- **SELECTED EXTRACT**:

Now 63, Osborne was a country boy who grew up with gun and bow in hand.

“I was born in a back shed in Twining, Mich.,” he reminisced. “My brother and I wandered the state property that bordered our farm: 200 square miles of forest to hunt with our Mossberg 500 shotguns. At 17, I joined the Navy, served six years and in the reserves thereafter. I was a gunner’s mate, working on 5″ guns and .50s, as well as M14s and .45s.”

After leaving the service in 1981, Randy worked in construction and furniture refinishing and as a bartender, but any hopes of a career in the firearms industry were sidetracked by a long bout with cancer. A year of chemotherapy and a bone marrow transplant made him a grateful cancer survivor, and his job outlook took a turn in 1993 when a neighbor took him to a gun show in Centralia, Wash.

“I started going to gun shows here and there,” he relayed. “I was looking for Mauser rifle stocks when I met a stock-maker named Francis Sands. He sold me a bunch of stocks for $250, and I turned them around at a profit. After a while I met a man who collected Winchester rifle stocks, and he sold them all to me for $650; it worked out financially, too. People started asking me if I could rebuild rifle stocks, and given my background in rebuilding antique furniture, it turned out I could.”

A Stock Of Stocks

Osborne’s stock-making trade burgeoned from there.

“Carl Lindholm [long-time owner of a repair shop in nearby Oakville] let me use his duplicator, a Northstar machine that works like a pantograph. Then I bought my own, and now have a Terrco machine, which allows me to duplicate up to a 60″ stock.”

He started going to gun shows in The Evergreen State, renting 12 tables at the Puyallup show and 18 at the Lakewood gun show — generating more business.

“After that, I got my FFL and started buying guns just for their stocks, which left me with a whole lot of gun parts — so I started selling those separately,” Osborne continued. “The place I’m in now used to be Dennis Justice’s store, which had encompassed his mother’s general store and Dennis’ gun shop and gunsmithing facility. I bought it in 2010.”

Osborne’s friendly attitude and encyclopedic knowledge of firearms is
what has made this establishment a destination store.

Osborne & Sons grew — in 2016 Osborne took on Donna Wolfe as an equal partner. “Donna does the business end,” Osborne explained, while he handles “the gun stuff.” Customers are charmed to find his nine-year-old grandson in the shop, working two hours a day as he learns the business, and doing a remarkably capable job for a lad his age.

Encompassing most of the front of the building’s first floor, the retail area is the tip of a deceptively large iceberg of stock-making equipment, parts storage and an inventory of more than 2,000 rifle and shotgun stocks.

The gun-parts business is also a significant part of the operation’s income stream. Osborne estimates he has some 200,000 gun parts (many of them hard-to-find components of out-of-production firearms) in inventory.

So, storefront retail generates approximately a third of the income stream, with stock sales another third and online sales making up the final third.

In the mix, for the first time, is training. Onerous gun laws recently passed in Washington State require a safety course to purchase any semi-automatic rifle, even a .22. Randy allows customers to take the course at his gun shop for $10.

Takeaway Sales Tips

A lesson to be gleaned here is this: Find a niche you can fill better than the competition. For Randy, it has been the gun parts and particularly the stock business sides of the house.

Yet another tip — a reality today as gun owners age — develop a reputation for giving widows fair prices for their late husbands’ gun collections. It gives peace of mind to customers when their own time comes and you benefit from the profit margin of used over new firearms. And it’s a classic example of “ethical business practice.”

Thirdly, when life gives you lemons make lemonade. Being based in an anti-industry state hasn’t deterred Osborne, and his autoloading rifle safety course is a good example of connecting with the community.

The old NYPD TV show “Naked City” always ended with the intonation, “There are 8 million stories in the Naked City. This has been one of them.” The corollary is there are stories in every gun shop any owner can learn from. This has been one of them — and there will be plenty more featured in these pages.

- **TASKS TO PERFORM**:
[1] Answer these questions from the gun shop profile.
(a) In what year did Osborne buy the place that used to be Dennis Justice's store?
(b) How many rifle and shotgun stocks does the operation have in inventory?
(c) What does Randy charge customers to take the safety course at his gun shop?
[2] Retype the part of the gun shop profile that starts with the words containing "In the mix, for" and ends with "of the house.".

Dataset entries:
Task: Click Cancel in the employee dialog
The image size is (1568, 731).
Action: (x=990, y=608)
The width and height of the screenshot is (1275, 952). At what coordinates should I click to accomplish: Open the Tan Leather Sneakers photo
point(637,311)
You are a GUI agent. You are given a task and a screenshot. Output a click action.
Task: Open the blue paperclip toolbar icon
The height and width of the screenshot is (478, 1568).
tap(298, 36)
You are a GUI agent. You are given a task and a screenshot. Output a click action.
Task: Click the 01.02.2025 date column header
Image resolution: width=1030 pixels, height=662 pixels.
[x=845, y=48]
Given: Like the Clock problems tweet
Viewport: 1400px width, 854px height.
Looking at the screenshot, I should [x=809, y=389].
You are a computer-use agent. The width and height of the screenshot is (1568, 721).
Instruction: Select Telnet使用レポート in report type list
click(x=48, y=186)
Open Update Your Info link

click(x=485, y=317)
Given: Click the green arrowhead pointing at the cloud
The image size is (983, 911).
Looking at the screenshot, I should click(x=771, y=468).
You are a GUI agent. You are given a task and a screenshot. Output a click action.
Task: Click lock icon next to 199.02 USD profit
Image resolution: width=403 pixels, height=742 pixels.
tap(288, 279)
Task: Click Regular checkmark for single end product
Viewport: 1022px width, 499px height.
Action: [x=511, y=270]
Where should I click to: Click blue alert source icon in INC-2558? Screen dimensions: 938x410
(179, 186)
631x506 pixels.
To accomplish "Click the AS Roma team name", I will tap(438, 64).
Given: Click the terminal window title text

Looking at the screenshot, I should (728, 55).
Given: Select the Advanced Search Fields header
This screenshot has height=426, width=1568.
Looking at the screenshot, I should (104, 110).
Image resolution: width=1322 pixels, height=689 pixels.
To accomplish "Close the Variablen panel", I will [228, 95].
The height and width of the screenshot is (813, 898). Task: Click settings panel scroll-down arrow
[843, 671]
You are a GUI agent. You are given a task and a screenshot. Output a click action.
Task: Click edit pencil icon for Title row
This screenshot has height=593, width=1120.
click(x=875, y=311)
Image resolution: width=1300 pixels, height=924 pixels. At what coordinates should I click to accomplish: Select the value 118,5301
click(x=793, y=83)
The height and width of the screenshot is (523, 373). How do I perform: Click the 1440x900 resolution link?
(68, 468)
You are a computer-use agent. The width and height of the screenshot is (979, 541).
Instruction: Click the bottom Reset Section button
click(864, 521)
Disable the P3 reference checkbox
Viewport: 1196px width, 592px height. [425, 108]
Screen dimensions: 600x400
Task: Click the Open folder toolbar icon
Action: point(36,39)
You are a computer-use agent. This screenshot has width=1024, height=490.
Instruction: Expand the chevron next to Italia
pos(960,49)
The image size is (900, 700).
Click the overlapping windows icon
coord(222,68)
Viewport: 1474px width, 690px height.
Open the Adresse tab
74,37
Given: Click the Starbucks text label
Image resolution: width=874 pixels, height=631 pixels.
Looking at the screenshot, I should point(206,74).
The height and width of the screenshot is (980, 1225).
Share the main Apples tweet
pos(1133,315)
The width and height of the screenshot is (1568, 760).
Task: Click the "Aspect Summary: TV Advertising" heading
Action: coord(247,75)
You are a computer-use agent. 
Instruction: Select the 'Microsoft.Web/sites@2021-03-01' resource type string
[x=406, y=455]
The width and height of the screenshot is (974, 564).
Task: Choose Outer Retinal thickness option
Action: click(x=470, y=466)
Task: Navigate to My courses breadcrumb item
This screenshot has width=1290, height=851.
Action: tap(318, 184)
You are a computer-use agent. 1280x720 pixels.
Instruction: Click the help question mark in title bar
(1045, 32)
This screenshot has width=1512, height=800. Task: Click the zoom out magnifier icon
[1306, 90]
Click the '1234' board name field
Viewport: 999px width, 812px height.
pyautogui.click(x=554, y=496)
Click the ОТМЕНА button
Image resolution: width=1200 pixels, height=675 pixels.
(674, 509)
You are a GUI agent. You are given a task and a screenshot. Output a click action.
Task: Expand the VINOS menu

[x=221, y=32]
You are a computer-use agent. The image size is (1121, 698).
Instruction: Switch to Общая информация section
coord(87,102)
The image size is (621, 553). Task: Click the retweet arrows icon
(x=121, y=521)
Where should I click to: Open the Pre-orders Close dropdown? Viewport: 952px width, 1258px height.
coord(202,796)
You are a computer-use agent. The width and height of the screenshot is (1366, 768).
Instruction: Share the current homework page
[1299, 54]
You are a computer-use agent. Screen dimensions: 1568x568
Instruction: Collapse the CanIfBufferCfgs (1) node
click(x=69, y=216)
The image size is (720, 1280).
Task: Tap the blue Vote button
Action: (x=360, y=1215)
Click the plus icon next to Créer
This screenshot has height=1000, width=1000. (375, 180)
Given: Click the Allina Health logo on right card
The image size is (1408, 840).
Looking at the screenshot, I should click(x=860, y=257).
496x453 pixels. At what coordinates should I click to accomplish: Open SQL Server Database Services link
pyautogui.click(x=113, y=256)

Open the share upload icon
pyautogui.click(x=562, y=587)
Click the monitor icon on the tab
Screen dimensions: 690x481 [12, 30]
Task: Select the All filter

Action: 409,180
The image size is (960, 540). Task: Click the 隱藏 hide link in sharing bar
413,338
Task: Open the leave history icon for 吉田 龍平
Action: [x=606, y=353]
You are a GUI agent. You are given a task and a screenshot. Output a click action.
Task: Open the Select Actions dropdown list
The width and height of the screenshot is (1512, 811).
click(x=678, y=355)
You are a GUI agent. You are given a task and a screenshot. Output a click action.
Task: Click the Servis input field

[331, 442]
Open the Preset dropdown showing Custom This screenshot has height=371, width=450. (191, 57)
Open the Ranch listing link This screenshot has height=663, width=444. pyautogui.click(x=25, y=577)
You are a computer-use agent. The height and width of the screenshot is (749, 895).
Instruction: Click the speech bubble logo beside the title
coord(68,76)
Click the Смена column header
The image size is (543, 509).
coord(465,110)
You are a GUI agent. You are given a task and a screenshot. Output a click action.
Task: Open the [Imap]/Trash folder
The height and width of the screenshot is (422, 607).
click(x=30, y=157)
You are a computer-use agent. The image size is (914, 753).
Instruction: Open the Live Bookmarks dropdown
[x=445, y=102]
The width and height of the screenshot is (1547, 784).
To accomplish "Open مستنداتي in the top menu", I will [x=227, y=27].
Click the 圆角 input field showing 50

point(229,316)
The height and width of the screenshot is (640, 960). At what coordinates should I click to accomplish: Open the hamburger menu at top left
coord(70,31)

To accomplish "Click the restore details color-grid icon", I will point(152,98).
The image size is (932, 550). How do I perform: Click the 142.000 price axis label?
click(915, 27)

- **SOLUTION SET**:
[1]
(a) 2010
(b) More than 2,000
(c) $10

[2]
In the mix, for the first time, is training. Onerous gun laws recently passed in Washington State require a safety course to purchase any semi-automatic rifle, even a .22. Randy allows customers to take the course at his gun shop for $10.

Takeaway Sales Tips

A lesson to be gleaned here is this: Find a niche you can fill better than the competition. For Randy, it has been the gun parts and particularly the stock business sides of the house.